If the neo‐​mercantilism of the 1930s, or for that matter the long‐​running opposition on the left of politics to “neo‐​liberalism,” as the left calls it, and now also on the right in the “new economic nationalism,” was a good idea, then the Kennedy Round and the GATT/WTO and the second globalization would have been a global disaster. It would have impoverished the poor of the world. One could buy bumper stickers declaring, “Milton Friedman, Father of Global Poverty.” But in 1960, four billion out of the five billion people in the world lived at an appalling $2 a day in present‐​day prices, cooking over cow‐​dung fires, hauling water two miles for drinking, and dying young and illiterate. It was how almost all humans had lived from the beginning. By now, one billion of the present eight billion people still live in such misery. But the other seven billion have leapt forward, many to the “superabundance” that Marian Tupy and Gale Pooley have recently chronicled. It happened in the face of gloomy predictions that rising population would starve us all, that our best days were behind us.

McCloskey on the gains from creative destruction:

Furthermore, the force of arbitrage works to erode pools of great wealth. The Nobel economist William Nordhaus has calculated that the gain from all the innovations in the United States since World War II went overwhelmingly to us, the customers, American and foreign, when competitors to General Motors, General Electric, and General Foods rushed in. Once upon a time we faced the terrible “monopolies” of Kodak, Nokia, IBM, Toys R Us, Tower Records, and Blockbuster. They are all now one with Nineveh and Tyre. Eighty‐​five percent of the Fortune 500 firms in 1955 are gone. That’s good, not bad. New ideas replace the old ones, and then new investment replaces the old, and new jobs replace the old, which is to our benefit.

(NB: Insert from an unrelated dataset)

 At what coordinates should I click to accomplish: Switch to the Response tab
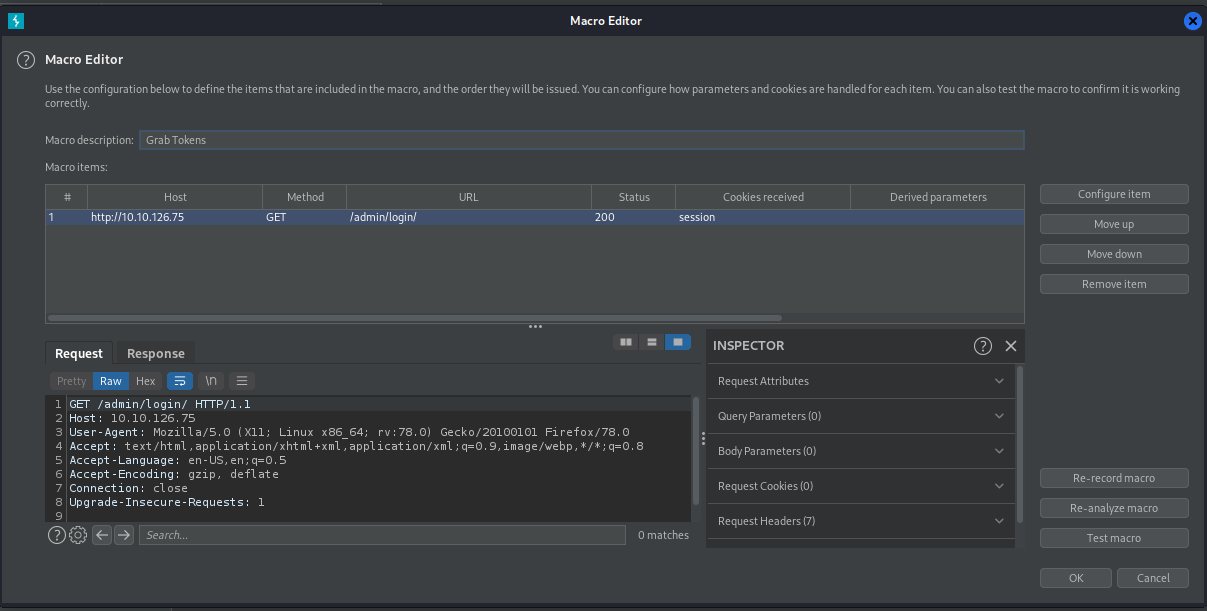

McCloskey on globalization as a form of liberty:

The ethical case for globalization is not simply that it enriches us all, though it does. It’s also that permitting arbitrage is an implication of allowing you to buy and sell with anyone you wish. It’s elementary liberty. And liberty is liberty is liberty. The liberty to trade is among the liberty to speak and read and vote and live and love. The left and the right, and often enough the center, disagree. They want to stop you from buying marijuana or buying a Toyota or buying a book with gay characters, even in the land of the free. The economic historian J. R. T. Hughes pointed out long ago that Americans have two contradictory positions, “Don’t tread on me” and “Don’t do that.” That “that” consists of things like dressing as you want or loving whom you want or buying where you want. Globalization is part of liberty.